Il sema du cresson, dont les jeunes pousses, trois semaines plus tard, avaient déjà près de dix lignes de longueur.
Les bruyères aussi commencèrent à montrer timidement leurs petites fleurs d'un rosé incertain et presque décoloré, d'un rose dans lequel une main inhabile eût mis trop d'eau. En somme, la flore de la Nouvelle-Amérique laissait à désirer; cependant cette rare et craintive végétation faisait plaisir à voir; c'était tout ce que pouvaient donner les rayons affaiblis du soleil, dernier souvenir de la Providence, qui n'avait pas complètement oublié ces contrées lointaines.
Enfin, il se mit à faire véritablement chaud; le 15 juin, le docteur constata que le thermomètre marquait cinquante-sept degrés au-dessus de zéro (+ 14°centigrades); il ne voulait pas en croire ses yeux, mais il lui fallut se rendre à l'évidence; le pays se transformait; des cascades innombrables et bruyantes tombaient de tous les sommets caressés du soleil; la glace se disloquait, et la grande question de la mer libre allait enfin se décider. L'air était rempli du bruit des avalanches qui se précipitaient du haut des collines dans le fond des ravins, et 4les craquements de l'ice-field produisaient un fracas assourdissant.
On fit une excursion jusqu'à l'île Johnson; ce n'était réellement qu'un îlot sans importance, aride et désert; mais le vieux maître d'équipage ne fut pas moins enchanté d'avoir donné son nom à ces quelques rochers perdus en mer.
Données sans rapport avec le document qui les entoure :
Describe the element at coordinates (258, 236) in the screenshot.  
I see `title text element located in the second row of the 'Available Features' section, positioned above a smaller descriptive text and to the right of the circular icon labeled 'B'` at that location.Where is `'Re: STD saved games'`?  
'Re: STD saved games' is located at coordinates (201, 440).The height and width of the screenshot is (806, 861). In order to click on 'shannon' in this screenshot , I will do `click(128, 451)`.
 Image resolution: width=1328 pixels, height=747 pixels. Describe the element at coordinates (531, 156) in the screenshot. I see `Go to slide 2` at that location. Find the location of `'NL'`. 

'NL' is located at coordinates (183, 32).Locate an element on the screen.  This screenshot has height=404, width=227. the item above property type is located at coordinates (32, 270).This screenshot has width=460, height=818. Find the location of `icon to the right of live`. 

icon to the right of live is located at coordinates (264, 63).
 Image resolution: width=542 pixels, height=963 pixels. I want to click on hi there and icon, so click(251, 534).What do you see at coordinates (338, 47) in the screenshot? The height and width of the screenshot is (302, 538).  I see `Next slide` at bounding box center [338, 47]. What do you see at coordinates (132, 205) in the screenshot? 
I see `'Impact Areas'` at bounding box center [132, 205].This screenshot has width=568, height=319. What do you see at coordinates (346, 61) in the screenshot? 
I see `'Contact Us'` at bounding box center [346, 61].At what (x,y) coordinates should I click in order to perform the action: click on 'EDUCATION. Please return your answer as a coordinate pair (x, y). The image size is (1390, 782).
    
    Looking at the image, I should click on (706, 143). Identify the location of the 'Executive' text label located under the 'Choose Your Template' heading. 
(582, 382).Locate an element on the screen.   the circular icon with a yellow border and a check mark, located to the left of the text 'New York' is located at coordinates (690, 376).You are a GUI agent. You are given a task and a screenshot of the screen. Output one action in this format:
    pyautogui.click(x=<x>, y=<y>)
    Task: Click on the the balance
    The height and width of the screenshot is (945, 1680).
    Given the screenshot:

Il voulut même le graver sur un roc élevé, et pensa se rompre le cou.
Hatteras, pendant ces promenades, avait soigneusement reconnu les terres jusqu'au-delà du cap Washington; la fonte des neiges modifiait sensiblement la contrée; des ravins et des coteaux apparaissaient là où le vaste tapis blanc de l'hiver semblait recouvrir des plaines uniformes.
La maison et les magasins menaçaient de se dissoudre, et il fallait souvent les remettre en bon état; heureusement les températures de cinquante-sept degrés sont rares sous ces latitudes, et leur moyenne est à peine supérieure au point de congélation.
Vers le 15 du mois de juin, la chaloupe était déjà fort avancée et prenait bonne tournure. Tandis que Bell et Johnson travaillaient à sa construction, quelques grandes chasses furent tentées qui réussirent bien. On parvint à tuer des rennes; ces animaux sont très difficiles à approcher; cependant Altamont mit à profit la méthode des Indiens de son pays; il rampa sur le sol en disposant son fusil et ses bras de manière à figurer les cornes de l'un de ces timides quadrupèdes, et de cette façon, arrivé à bonne portée, il put les frapper à coup sûr.
Mais le gibier par excellence, le boeuf musqué, dont Parry trouva de nombreux troupeaux à l'île Melville, ne paraissait pas hanter les rivages de la baie Victoria. Une excursion lointaine fut donc résolue, autant pour chasser ce précieux animal que pour reconnaître les terres orientales. Hatteras ne se proposait pas de remonter au pôle par cette partie du continent, mais le docteur n'était pas fâché de prendre une idée générale du pays. On se décida donc à faire une pointe dans l'est du Fort-Providence. Altamont comptait chasser. Duk fut naturellement de la partie.
Donc, le lundi 17 juin, par un joli temps, le thermomètre marquant quarante et un degrés (+ 5° centigrades) dans une atmosphère tranquille et pure, les trois chasseurs, armés chacun d'un fusil à deux coups, de la hachette, clu couteau à neige, et suivis de Duk, quittèrent Doctor's-House à six heures du matin; ils étaient équipés pour une excursion qui pouvait durer deux ou trois jours; ils emportaient des provisions en conséquence.
A huit heures du matin, Hatteras et ses deux compagnons avaient franchi une distance de sept milles environ. Pas un être vivant n'était encore venu solliciter un coup de fusil de leur part, et leur chasse menaçait de tourner à l'excursion.
Ce pays nouveau offrait de vastes plaines qui se perdaient au-delà des limites du regard; des ruisseaux nés d'hier les sillonnaient en grand nombre, et de vastes mares, immobiles comme des étangs, miroitaient sous l'oblique éclat du soleil.